Israel suspende su ofensiva en Gaza tras la intervención de Donald Trump
El primer ministro israelí, Benjamin Netanyahu, ha ordenado detener de inmediato la ofensiva terrestre en Ciudad de Gaza, tras la petición directa del presidente estadounidense Donald Trump, quien consideró que el movimiento islamista Hamás está dispuesto a una «paz duradera» y que «ha llegado el momento de detener los bombardeos».
El alto el fuego llega tras la respuesta de Hamás al Plan Trump
La decisión israelí se produjo pocas horas después de que Hamás respondiera oficialmente al plan de tregua impulsado por Washington. El grupo islamista aceptó parcialmente las condiciones propuestas, comprometiéndose a liberar a los 48 rehenes capturados durante el ataque del 7 de octubre de 2023, aunque pidió negociar varios puntos adicionales, entre ellos el repliegue militar israelí, el calendario de entrega de armas y la supervisión internacional de la reconstrucción de Gaza.
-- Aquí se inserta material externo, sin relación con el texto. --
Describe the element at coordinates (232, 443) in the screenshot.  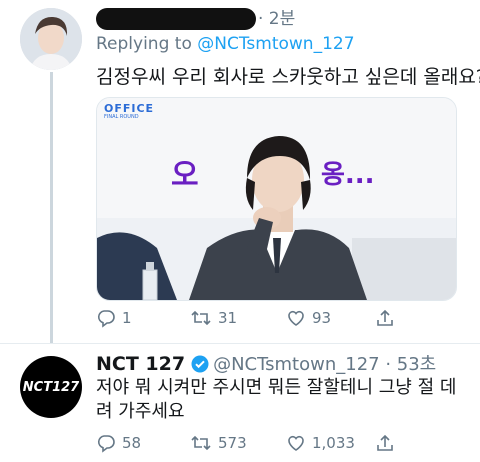
I see `retweet-count: 573` at that location.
En su comunicado, la Oficina del Primer Ministro israelí informó en la madrugada del sábado:
«Ante la respuesta de Hamás, Israel se prepara para implementar de inmediato la primera fase del Plan Trump para la liberación inmediata de todos los rehenes».
La nota añade que Israel «seguirá trabajando en plena cooperación con el presidente Trump y su equipo» para alcanzar una paz «basada en los principios de seguridad del Estado hebreo y coherente con la visión del presidente estadounidense».
Trump insta a detener los bombardeos: “Es demasiado peligroso continuar”
El mandatario estadounidense sorprendió con un mensaje difundido desde la Casa Blanca en el que afirmó que, «basándose en la respuesta de Hamás», considera que el grupo «está listo para una paz duradera».
Trump insistió en que Israel debe detener los bombardeos para facilitar la liberación segura de los rehenes:
«No se trata solo de Gaza, se trata de la tan ansiada paz en Oriente Medio».
La declaración fue recibida con cautela en Jerusalén, donde Netanyahu mantuvo consultas de emergencia con su gabinete de seguridad y el jefe del Estado Mayor, Eyal Zamir, quien ordenó pasar a una fase defensiva y detener los avances ofensivos en el enclave palestino.
Reacciones internas y tensiones políticas en Israel
La decisión de suspender la ofensiva ha generado fricciones dentro del Gobierno israelí. El sector ultranacionalista, encabezado por ministros del ala más dura del gabinete, ha criticado el movimiento, acusando a Netanyahu de «ceder a la presión internacional» y de «poner en riesgo la victoria militar».
El propio Zamir, que se había opuesto en agosto al plan de conquistar completamente Ciudad de Gaza, había advertido de que una operación de gran escala podría poner en peligro a los rehenes aún en manos de Hamás. De los 48 cautivos, se estima que 20 siguen con vida, mientras que sobre dos de ellos existen serias dudas.
El papel de Hamás y la mediación internacional
Hamás calificó las palabras de Trump como «alentadoras» y agradeció la mediación de Qatar, Egipto y Turquía, países que han desempeñado un papel activo en las negociaciones. La organización islamista aceptó entregar a todos los rehenes, vivos y muertos, y mostró disposición a dialogar sobre el futuro político y humanitario de la Franja.
Fuentes diplomáticas aseguran que el texto revisado del Plan Trump sería implementado en tres fases, comenzando por la liberación de los rehenes, seguida de un alto el fuego supervisado por Naciones Unidas y, finalmente, la reconstrucción y desmilitarización gradual de Gaza con apoyo de países árabes y de la Unión Europea.
Una noche decisiva para Oriente Medio
La noche del viernes al sábado estuvo marcada por una intensa actividad diplomática y militar. Mientras en Gaza los bombardeos cesaban progresivamente, en Jerusalén se multiplicaban las reuniones de crisis.
Analistas israelíes destacan que la decisión podría marcar el primer alto el fuego estable en dos años de guerra y abrir una ventana de oportunidad para una negociación más amplia entre Israel y el bloque árabe, bajo la mediación directa de Washington.
No obstante, fuentes cercanas al Gobierno advierten que si Hamás incumple alguna parte del acuerdo, las operaciones ofensivas podrían reanudarse «sin previo aviso».